2. In the final discussion part, please comment on roles of exosome derived from different type of cardiac cells after heart injury. These exosomes could limit the effect of MSC-derived exosome.

3. When referring to a previous report, please describe the animal model and injury type used in that report.

4. Cardiomyocyte proliferation is a vague term. In those reports, are proliferating cardiomyocytes marked by pHH3, Ki67, or AuroraKb? please consider these when describe cardiomyocyte proliferation since cardiomyocytes may re-enter cell cycle, but most of them do not finish the cytokinesis.  

5. Please comment on and compare the effect of different miRNAs on cardiomyocyte cell cycle activity, angiogenesis etc. Adding a bar graph would be helpful.

Comments on the Quality of English Language

The English writting is very good. However, there are duplicated information about a certain miRNA that may impact the flow of the maintext.

Author Response

We sincerely thank you for reviewing our manuscript and for providing insightful suggestions. We have made all revisions along the lines suggested and addressed each below.

1. Adding a couple of figures/diagrams to visualize cardiomyocyte proliferation, angiogenesis, and fibrosis could help the audience better understand the roles of exosome in cardiac repair.

Response: Thank you for the suggestion. We have added one comprehensive figure (Figure 1) to better deliver the roles of MSC exosomal miRNAs in cardiomyocyte proliferation, angiogenesis, and fibrosis for cardiac repair.

2. In the final discussion part, please comment on roles of exosome derived from different type of cardiac cells after heart injury. These exosomes could limit the effect of MSC-derived exosome.

Response: We have added one paragraph to discuss roles of cardiac cell-derived exosomes in intercellular communication after heart injury (line 507 – 536).  

3. When referring to a previous report, please describe the animal model and injury type used in that report.

Response: We apologize for this omission. We have added such information.

4. Cardiomyocyte proliferation is a vague term. In those reports, are proliferating cardiomyocytes marked by pHH3, Ki67, or AuroraKb? please consider these when describe cardiomyocyte proliferation since cardiomyocytes may re-enter cell cycle, but most of them do not finish the cytokinesis.  

Response: Thank you for pointing it out. We have added more details to discuss cardiomyocyte proliferation and re-entry of cell cycle.

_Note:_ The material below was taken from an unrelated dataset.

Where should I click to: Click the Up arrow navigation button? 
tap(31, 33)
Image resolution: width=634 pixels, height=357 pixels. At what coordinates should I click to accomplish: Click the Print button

5. Please comment on and compare the effect of different miRNAs on cardiomyocyte cell cycle activity, angiogenesis etc. Adding a bar graph would be helpful.

Response: Thank you for the suggestion. This information is added in a new Figure 1.

--- The English writing is very good. However, there are duplicated information about a certain miRNA that may impact the flow of the main text.

            Response: Because the same exosomal miRNA could regulate different processes (more than one action) for cardiac repair, we do discuss a certain miRNA in different sections. We have added some sentences to make the flow of the main text more logically (line 317 – 318 and 367 – 369).